* _Selected extract_:

++++++++++++++++++++

Handling threats to the validity of online data

Long gone are the days of online naivety where web users openly disclosed details about themselves and paid scant attention to cookies, trackers and privacy policies. Increased internet security awareness has doubled the pressure on businesses and public bodies to re-interpret the personal data they collect.

Today’s web users do not necessarily have the time or the desire to trawl through the plethora of sites offering similar services or products. That said, many appreciate the customisation and personalisation of offers. Technologies now exist that can push such targeted content by matching recent online activities using sources such as cookies, trackers or user profiles. This approach is also in the commercial interest of the sites and services whose content is being pushed, as well as creating a million dollar business for companies offering personal data of potential customers.

The possibility of recuperating data available in the public domain (using so-called “open source intelligence” or OSINT techniques) means that businesses have a powerful tool enabling them to assess consumer product perceptions and purchase behaviours, track public opinions and consumer trends or measure customer loyalty whilst, at the same time, delivering content that matches people’s (presumed) browsing and buying preferences. Of course not only private companies use such techniques. Governments and law enforcement agencies, for instance, also employ them to offer better services to their citizens as well as ensure their safety.

““Our research illustrates that not only are web users becoming more sophisticated in protecting their privacy, but that site and service providers must also become more skilled in interpreting the data that they collect.””

In this way, consumers – and the internet-using public more generally – become part of a “data-veillance ecosystem” and acquire “online data doubles” of themselves with which companies and governments try to predict with increasing accuracy the intentions and behaviours of the “real self” in order to sell their products, facilitate their administration or ensure a society’s security. Internet users thus enter into a trade-off between using (often free) services from search engines to mobile games in the understanding that they pay for them with their personal data.

However, since the Snowden revelations internet users have become much wiser to this approach and the potential security and privacy pitfalls these practices harbour, which raises the question whether this increased awareness also has consequences for the acceptance of users for these data collection practices and thus for the business models relying on them.

++++++++++++++++++++

* _Requirements_:
Answer these questions from the article on online data validity:
1. What does the abbreviation OSINT stand for?
2. What kind of ecosystem do consumers become part of?
3. Since which event have internet users become much wiser to data collection practices?
The data after this article has no connection to it.

* _Supplied data_:
++++++++++++++++++++

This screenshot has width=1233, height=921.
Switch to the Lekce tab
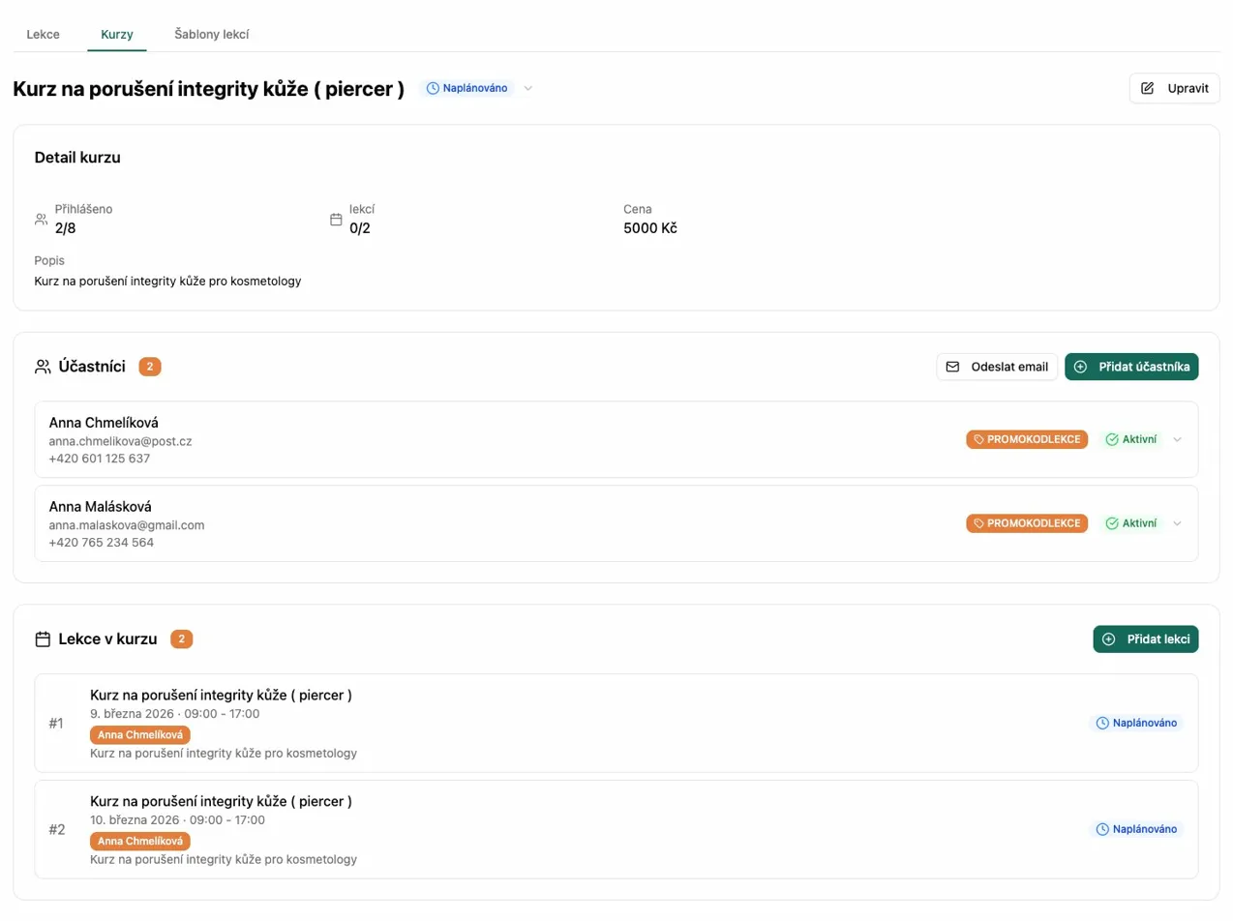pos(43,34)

++++++++++++++++++++

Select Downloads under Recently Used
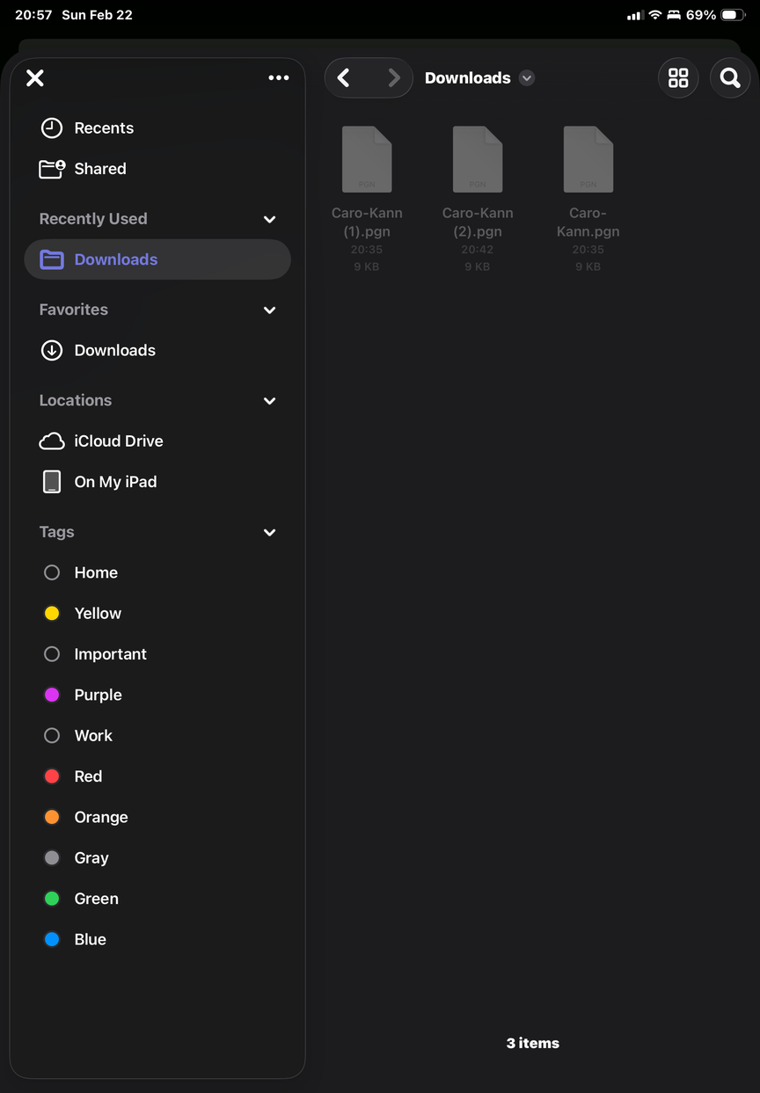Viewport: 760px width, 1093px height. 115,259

++++++++++++++++++++

* _Response below_:
1. Open source intelligence
2. A "data-veillance ecosystem"
3. The Snowden revelations